L’économiste Martyna Linartas a publié en mai 2025 « une inégalité imméritée » dénonçant la concentration extrême des patrimoines et ses effets délétères sur la démocratie. L’histoire de la famille Thiel illustre comment les grandes familles échappent à l’impôt, et pour une famille maladroite dans ses efforts, combien de milliards ainsi échappant au financement des écoles et des hôpitaux ? En juin 2025, la FAZ, le quotidien allemand le plus diffusé au monde, a révélé que la famille Thiel (Knorr-Bremse) a dû verser 4 milliards d’euros d’impôts sur un héritage de 15 milliards, un conflit familial ayant retardé la création d’une fondation destinée à l’éviter. L’Allemagne a progressivement démantelé sa fiscalité sur le capital depuis la suspension de l’impôt sur la fortune par la Cour constitutionnelle en 1997. Or, cet allègement du fardeau fiscal n’a pas amélioré les performances des entreprises. Malgré une épargne abondante, alimentée par des excédents commerciaux records, l’investissement domestique recule. Plus d’un tiers des capitaux allemands sont investis hors d’Europe. L’Allemagne n’a pas su transférer sa richesse vers la consommation intérieure, freinée par la rigueur budgétaire et la modération salariale.
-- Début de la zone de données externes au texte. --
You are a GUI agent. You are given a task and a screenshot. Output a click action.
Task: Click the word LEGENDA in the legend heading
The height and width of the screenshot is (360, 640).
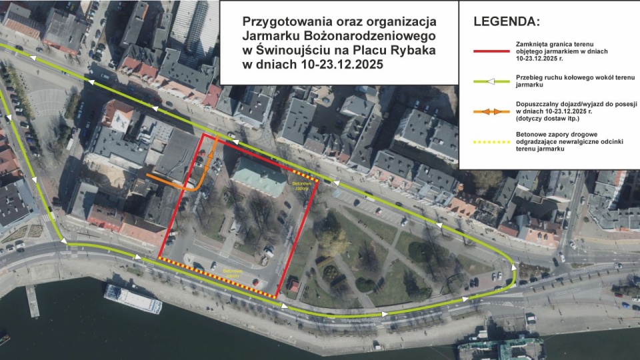click(504, 21)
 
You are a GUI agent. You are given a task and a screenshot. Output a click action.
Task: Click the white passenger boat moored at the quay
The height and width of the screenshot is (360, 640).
click(132, 299)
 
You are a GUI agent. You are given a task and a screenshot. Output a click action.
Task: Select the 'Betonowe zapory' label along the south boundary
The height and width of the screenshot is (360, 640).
click(233, 273)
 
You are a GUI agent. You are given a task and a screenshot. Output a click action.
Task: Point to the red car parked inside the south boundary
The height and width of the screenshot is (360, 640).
click(256, 282)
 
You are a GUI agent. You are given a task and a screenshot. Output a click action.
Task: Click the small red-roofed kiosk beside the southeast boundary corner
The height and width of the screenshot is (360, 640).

Une étude publiée en mai 2025 dans le Journal of International Economics souligne l’inefficacité des grands fonds allemands : les « Big 6 » affichent des performances médiocres en sélection d’actifs et en timing de marché. Ainsi, l’économie allemande a connu trois années consécutives de récession. En 2024, les salaires réels sont retombés à leur niveau de 2015 (Spiegel, juin 2025). Une décennie d’épargne excédentaire n’a pas suffi ni à financer l’investissement ni à préserver le pouvoir d’achat des classes moyennes.

L’Europe thésaurise

Entre 2010 et 2025, l’Allemagne a accumulé 3 000 milliards d’euros d’excédents commerciaux sans que cette épargne ne soit investie localement. En France, l’épargne des ménages équivaut aux déficits publics et privés (environ 6 % du PIB). Ainsi, n’est-il pas temps de réorienter cette épargne vers l’industrie européenne plutôt que vers la dette américaine. Même le président Macron a souligné « la folie » consistant à laisser un tiers de l’épargne européenne alimenter… les États-Unis. Les révoltes fiscales se multiplient depuis plusieurs années : Gilets Jaunes, Bonnets rouges, paysans en colère, « Wütbürger » allemands.

La croissance européenne (+20 % de PIB depuis 2010) ne s’est pas traduite par une amélioration du niveau de vie. La pauvreté a progressé en France et stagné en Allemagne. Le pouvoir d’achat reste la première préoccupation des Français depuis cinq ans. Un tiers d’entre eux, et 38 % des Allemands, se disent incapables de faire face à une dépense imprévue (enquête UE 2024). Chacun connaît aujourd’hui la traduction politique de ces errements économiques : alors qu’en 1999, le Front national faisait 5,7 % aux européennes et l’AfD 3 %, en 2024, ils atteignent respectivement 32 % et 16 %. Ensemble, les deux grands blocs démocrates ne réunissent plus que 32 % des voix.

Justice sociale et efficacité économique ne sont pas incompatibles : elles doivent dialoguer –sans opposer Berlin à Paris, ni morale à croissance, sur cette ligne de crête qu’est le respect des perceptions. Le compromis proposé par Gabriel Zucman, une taxation modérée des très hauts patrimoines, tenant compte des impôts déjà acquittés, ou du mouvement allemand « tax me now » incarnent cette tentative de conciliation. Il s’agit surtout d’une possibilité de réintroduire une conscience politique dans les choix d’action publique : repenser la fiscalité du capital mais aussi sa valeur sociale est essentiel au risque d’une issue fatale pour les démocraties européennes.